Is this the same type of 'pragmatic catastrophe' that the animal rights followers suffered in Lujan?

I am not seeing a palpable distinction. The "You may participate, but only until you lose" argument falls flat because the venue in which you are participating is changing, and each venue has well-understood rules, and it is those rules that are being applied. This is just another bite at the apple of Congress made everyone an interested party line of thought - the same line of thought that failed in Lujan.

Excellent post--thank you. I am confused, though, about how CW was able to participate in an inter partes review in the first place if the government now considers it to lack standing. Can inter partes reviews be initiated by anyone regardless of whether they might infringe the patent, or did the PTO make a mistake by allowing CW to initiate one? If CW was properly allowed to initiate the inter partes review, I kind of agree with them that it doesn't really make sense to not allow them to appeal a decision. On the other hand, if CW wins this argument, then inter partes review becomes an end run around standing, doesn't it?
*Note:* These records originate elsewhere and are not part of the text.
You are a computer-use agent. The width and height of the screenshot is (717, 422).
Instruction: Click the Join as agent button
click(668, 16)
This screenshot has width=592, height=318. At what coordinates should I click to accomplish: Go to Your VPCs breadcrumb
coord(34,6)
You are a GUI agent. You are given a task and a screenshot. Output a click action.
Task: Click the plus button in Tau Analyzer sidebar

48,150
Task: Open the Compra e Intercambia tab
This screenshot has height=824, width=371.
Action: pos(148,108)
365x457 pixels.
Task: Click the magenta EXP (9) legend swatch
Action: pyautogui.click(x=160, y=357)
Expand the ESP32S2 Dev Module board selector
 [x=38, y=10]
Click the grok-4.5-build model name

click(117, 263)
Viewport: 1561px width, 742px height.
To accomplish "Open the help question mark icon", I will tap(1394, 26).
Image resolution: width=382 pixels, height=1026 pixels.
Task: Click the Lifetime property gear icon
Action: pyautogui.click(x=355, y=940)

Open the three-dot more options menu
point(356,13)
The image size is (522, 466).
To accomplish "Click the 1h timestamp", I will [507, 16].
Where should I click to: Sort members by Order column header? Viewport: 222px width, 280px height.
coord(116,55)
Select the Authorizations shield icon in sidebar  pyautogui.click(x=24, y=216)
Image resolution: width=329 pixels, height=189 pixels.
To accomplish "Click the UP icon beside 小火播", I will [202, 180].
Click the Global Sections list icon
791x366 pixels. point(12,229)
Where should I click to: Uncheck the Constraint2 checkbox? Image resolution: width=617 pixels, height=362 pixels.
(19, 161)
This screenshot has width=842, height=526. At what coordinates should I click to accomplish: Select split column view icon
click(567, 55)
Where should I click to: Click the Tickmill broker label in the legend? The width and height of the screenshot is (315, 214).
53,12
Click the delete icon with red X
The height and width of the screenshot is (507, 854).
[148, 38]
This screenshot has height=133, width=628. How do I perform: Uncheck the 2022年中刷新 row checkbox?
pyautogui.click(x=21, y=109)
Odd as it seems, I think the government has to win here or there will probably be a flood of inter partes reviews by public interest groups that would otherwise not have standing--frankly, a huge mess.

Bob,

To alleviate your confusion regarding "I am confused, though, about how CW was able to participate in an inter partes review in the first place if the government now considers it to lack standing." please remember that an adjudication before an Article I court (that is, a court in an executive branch agency setting) has a different set of rules from an adjudication before and Article III court (that is, a court fully in the judicial branch).

What this comes done simply enough is the recognition that two different forums simply have different rules.

Bob,

The difference is that different rules apply to Article I and Article III courts.

The comments to this entry are closed.